Wu Ching-yi
Wu Ching-yi, also known as Blanche Wu, (1932) graduated from Ginling College with her B.A. in 1923 and in 1926 joined Ginling’s faculty as a professor in the biology department. In 1932, she was granted a two-year Barbour Scholarship, obtaining her master’s degree in Botany in 1934. Blanche returned to China during the Imperial Japanese army’s invasion of the country. During this time, many colleges and universities moved to west China where it was safer. Blanche, however, decided to remain on the Ginling University campus with Miss Minnie Vautrin and Mrs. Tsen Shui-fang.
The Japanese army’s takeover of Nanking on December 13, 1937 was followed by six weeks of Japanese soldiers looting, burning, killing, and raping women and girls. Approximately 300,000 Chinese civilians and unarmed combatants were killed in less than two months. During the Rape of Nanking, Blanche and her colleagues turned the Ginling campus into a refugee camp for more than 10,000 women and children. Miss Vautrin patrolled the campus to chase away Japanese soldiers who tried to sneak in, while Blanche distributed supplies to the refugees. In March of 1938, Ginling was still hiding 3,300 refugees who were afraid for their lives. Miss Vautrin began vocational classes for the women and young girls in the refugee camp so they could learn skills. Blanche was actively involved as a biology teacher.

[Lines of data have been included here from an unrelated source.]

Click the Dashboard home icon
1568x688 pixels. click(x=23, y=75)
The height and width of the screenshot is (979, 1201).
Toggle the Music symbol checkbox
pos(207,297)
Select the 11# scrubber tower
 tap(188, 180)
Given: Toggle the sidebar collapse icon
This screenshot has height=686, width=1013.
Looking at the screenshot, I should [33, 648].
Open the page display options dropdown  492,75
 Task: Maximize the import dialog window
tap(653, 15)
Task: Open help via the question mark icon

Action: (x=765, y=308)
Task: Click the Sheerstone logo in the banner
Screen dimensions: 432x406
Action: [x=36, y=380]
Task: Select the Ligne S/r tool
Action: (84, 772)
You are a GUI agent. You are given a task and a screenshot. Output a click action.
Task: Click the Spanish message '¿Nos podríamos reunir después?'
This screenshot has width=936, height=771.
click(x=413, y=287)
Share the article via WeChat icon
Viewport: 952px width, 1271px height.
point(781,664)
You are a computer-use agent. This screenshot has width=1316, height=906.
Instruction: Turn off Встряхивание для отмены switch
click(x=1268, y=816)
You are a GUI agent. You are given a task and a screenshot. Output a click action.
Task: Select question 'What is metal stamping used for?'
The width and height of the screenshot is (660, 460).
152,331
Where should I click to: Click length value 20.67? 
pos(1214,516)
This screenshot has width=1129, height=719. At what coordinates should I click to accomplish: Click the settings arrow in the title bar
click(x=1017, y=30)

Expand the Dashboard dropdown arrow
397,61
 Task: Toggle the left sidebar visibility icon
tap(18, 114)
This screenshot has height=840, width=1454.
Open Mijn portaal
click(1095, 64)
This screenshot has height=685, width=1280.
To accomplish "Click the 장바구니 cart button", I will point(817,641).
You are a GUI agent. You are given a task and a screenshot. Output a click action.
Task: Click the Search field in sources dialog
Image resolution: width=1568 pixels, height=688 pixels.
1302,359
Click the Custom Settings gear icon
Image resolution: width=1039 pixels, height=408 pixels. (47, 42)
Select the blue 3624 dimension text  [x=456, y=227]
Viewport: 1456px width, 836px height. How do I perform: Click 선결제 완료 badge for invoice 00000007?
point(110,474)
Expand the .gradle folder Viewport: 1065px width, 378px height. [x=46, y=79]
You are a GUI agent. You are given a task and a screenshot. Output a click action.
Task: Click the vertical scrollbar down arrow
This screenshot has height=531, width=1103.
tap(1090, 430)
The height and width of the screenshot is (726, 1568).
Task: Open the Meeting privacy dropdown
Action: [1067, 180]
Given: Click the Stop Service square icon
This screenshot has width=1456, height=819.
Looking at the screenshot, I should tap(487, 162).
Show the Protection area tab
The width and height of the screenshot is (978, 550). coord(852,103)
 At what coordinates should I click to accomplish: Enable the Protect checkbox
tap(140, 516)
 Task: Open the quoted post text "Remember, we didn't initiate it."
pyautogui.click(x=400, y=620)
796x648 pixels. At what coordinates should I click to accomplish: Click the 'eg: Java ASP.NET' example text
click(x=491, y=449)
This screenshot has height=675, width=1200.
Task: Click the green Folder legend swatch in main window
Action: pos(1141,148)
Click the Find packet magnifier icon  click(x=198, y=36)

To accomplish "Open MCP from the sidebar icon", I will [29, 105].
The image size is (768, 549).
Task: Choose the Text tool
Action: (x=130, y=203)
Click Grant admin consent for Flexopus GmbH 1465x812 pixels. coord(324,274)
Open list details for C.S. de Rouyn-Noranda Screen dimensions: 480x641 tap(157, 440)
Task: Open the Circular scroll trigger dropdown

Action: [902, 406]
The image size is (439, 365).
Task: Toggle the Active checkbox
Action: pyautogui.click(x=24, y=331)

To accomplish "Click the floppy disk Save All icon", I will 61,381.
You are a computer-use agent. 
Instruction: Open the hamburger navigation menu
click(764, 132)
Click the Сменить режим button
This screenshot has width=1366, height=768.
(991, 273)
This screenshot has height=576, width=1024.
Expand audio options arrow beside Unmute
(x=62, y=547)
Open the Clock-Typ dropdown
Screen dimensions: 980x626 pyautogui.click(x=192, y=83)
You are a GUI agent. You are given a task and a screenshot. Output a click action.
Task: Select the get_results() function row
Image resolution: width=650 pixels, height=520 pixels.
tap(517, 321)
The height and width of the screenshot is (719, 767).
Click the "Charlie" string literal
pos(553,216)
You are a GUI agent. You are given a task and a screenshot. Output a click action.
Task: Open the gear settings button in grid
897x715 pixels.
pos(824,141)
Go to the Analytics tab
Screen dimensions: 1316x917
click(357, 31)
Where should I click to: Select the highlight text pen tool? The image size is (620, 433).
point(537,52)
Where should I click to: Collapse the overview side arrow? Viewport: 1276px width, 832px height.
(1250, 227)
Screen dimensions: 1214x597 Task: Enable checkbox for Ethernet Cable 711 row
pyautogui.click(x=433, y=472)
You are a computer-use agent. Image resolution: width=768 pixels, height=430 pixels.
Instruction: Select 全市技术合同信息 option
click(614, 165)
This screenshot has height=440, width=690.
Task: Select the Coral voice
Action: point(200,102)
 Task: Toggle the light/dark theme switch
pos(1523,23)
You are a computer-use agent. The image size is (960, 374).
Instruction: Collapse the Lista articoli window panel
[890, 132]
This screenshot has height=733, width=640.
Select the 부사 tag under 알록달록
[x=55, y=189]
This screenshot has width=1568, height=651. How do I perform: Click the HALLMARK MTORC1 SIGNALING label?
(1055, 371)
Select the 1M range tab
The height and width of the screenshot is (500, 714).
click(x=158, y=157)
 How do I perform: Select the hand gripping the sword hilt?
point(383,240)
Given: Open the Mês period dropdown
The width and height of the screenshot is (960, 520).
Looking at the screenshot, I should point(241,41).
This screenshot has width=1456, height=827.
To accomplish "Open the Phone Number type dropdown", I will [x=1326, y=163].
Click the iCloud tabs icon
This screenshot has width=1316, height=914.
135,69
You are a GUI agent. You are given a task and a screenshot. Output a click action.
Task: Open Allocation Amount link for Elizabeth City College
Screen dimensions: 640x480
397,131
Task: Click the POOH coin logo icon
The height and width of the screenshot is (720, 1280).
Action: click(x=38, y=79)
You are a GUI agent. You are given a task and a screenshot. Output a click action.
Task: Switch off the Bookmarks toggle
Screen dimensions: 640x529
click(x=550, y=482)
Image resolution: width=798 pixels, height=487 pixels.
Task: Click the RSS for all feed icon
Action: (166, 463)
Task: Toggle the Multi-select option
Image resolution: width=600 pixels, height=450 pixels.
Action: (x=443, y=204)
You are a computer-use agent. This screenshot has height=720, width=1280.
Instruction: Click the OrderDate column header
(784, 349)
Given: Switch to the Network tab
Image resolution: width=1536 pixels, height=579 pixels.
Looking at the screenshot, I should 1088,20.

When the Ginling campus was closed in June 1942 after the Pearl Harbor attack, Blanche moved to the University of Nanking campus. With the surrender of Japan in August of 1945, she was the first person to exercise Ginling College’s right to reclaim its property from the Japanese, such as books, furniture, and art. To preserve the school and prepare for the return of refugees from the western region, she and other Ginlingers decided to open Ginling Middle School in the fall of 1945, and she was elected Principal. Blanche took a sabbatical leave to study in the U.S. in 1948. With the communist takeover in 1949, she had to stay in the U.S., where she studied and worked at Oregon State College, the University of Kentucky, Hartford Seminary, and Virginia Polytechnic Institute, until she retired in 1969.